On the occasion of the independence Day Speech on 15th August, 2005 the Hon’ble Prime Minister of India announced that by the end of 2007 there should be one KVK in each of the rural districts of the country.
This has resulted in establishment of 551 KVKs at the end of Tenth Plan which include 371 under State Agricultural Universities (SAU) and Central Agricultural University (CAU), 40 under ICAR Institute, 88 under NGOs, 33 under State Governments, 3 under PSUs and the remaining 16 under other educational institutions.
At present there are 567 KVKs established in the country. With a decision of establishment of KVKs in all the rural districts during Tenth Plan, the qualitative improvement in the working of KVKs was envisaged through the mandate as
Technology assessment, refinement and demonstration of technology / products.
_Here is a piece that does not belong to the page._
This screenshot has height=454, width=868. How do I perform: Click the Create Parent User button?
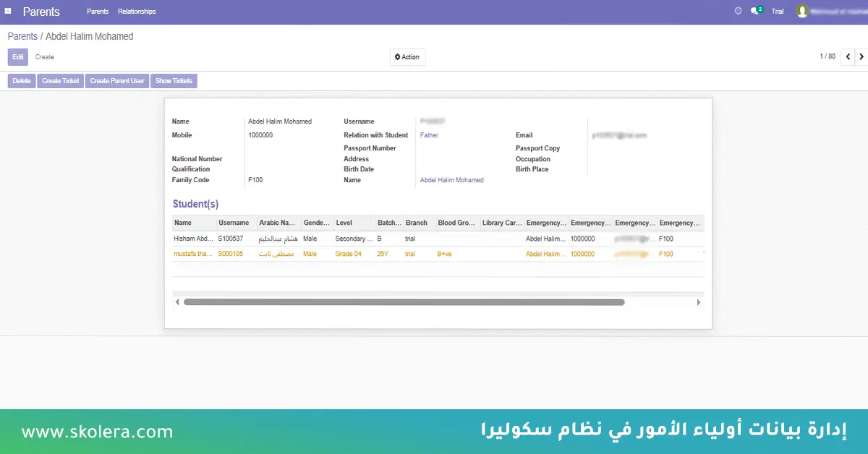117,81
The activities of KVK include
* On-farm testing to identify the location specificity of agricultural technologies under various farming systems.
* Frontline demonstrations to establish its production potentials on the farmers’ fields.
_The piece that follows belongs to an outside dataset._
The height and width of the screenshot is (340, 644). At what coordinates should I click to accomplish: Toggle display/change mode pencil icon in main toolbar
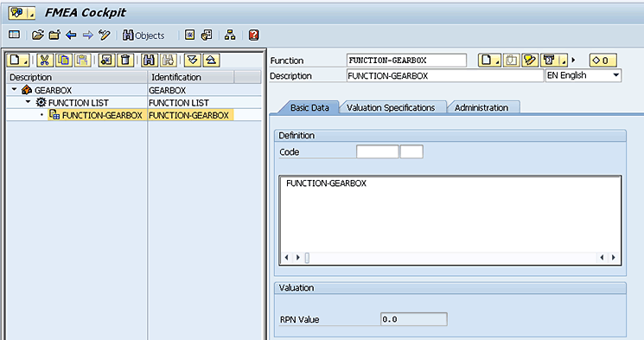click(x=105, y=35)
* Training of farmers to update their knowledge and skills in modern agricultural technologies, and training of extension personnel to orient them in the frontier areas of technology development.
* To work as resource and knowledge centre of agricultural technology for supporting initiatives of public, private and voluntary sector for improving the agricultural economy of the district.
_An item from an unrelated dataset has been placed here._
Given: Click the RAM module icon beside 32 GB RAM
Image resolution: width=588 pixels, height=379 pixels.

In order to create awareness about improved technology, a large number of extension activities will be taken up. The seeds and planting materials produced by the KVKs will also be made available to the farmers.
The United Planters’ Association of Southern India (UPASI) is one of the oldest non-governmental organizations of the producers of the plantation crops in South India. Established in 1893, UPASI has a rich heritage of leadership in research and extension services of the plantation industry. The primary role of UPASI is to represent the planters’ /Growers interests in national and international forums. Apart from the representative function, it is engaged in scientific research, economic research, statistical analysis commodity affairs, industrial relations, taxation and finance, land and legal issues, publications, public relations and communications, conferences, seminars and rural development. The salient features of research, extension and development include running of a well established Tea Research Foundation and seven regional centers in different tea growing areas for transfer of technology, catering to the needs of the planters in Southern India, besides operating Krishi Vigyan Kendra to uplift the small farmers in the Nilgiris.
The UPASI-Krishi Vigyan Kendra sponsored by the Indian Council of Agricultural Research (ICAR) Government of India is involved in transfer of technologies in agriculture and allied activities to the farming/Planting community. Prime objective of the Kendra is to develop Agriculture/Horticulture Industry, with special emphasize on tea cultivation, vegetable production, cutflower cultivation, herbal and medicinal plants cultivation and post harvest technologies. Special programmes on watershed development, nutrition education, improvement of soil health, pest and disease management and imparting skill oriented income generating training programmes are also undertaken. Soil and water conservation technologies and natural resource management are also given importance in all programmes. The Kendra is imparting need based and problem oriented training activities in the above areas with special reference to small sector. On Farm Testing for identifying location specific technologies, Front line demonstration in various field to demonstrate various proven technologies in farmers field and feed back information are other areas of interest to achieve the objective. Various demonstration units are maintained for the benefit of farmers to ensure the concept “Seeing is believing”; improvement of the quality and productivity by adopting proper scientific cultivational practices has helped farmers to have more economic returns. The Kendra has established functional linkages with various institutions to enhance appropriate and effective dissemination of innovative technologies.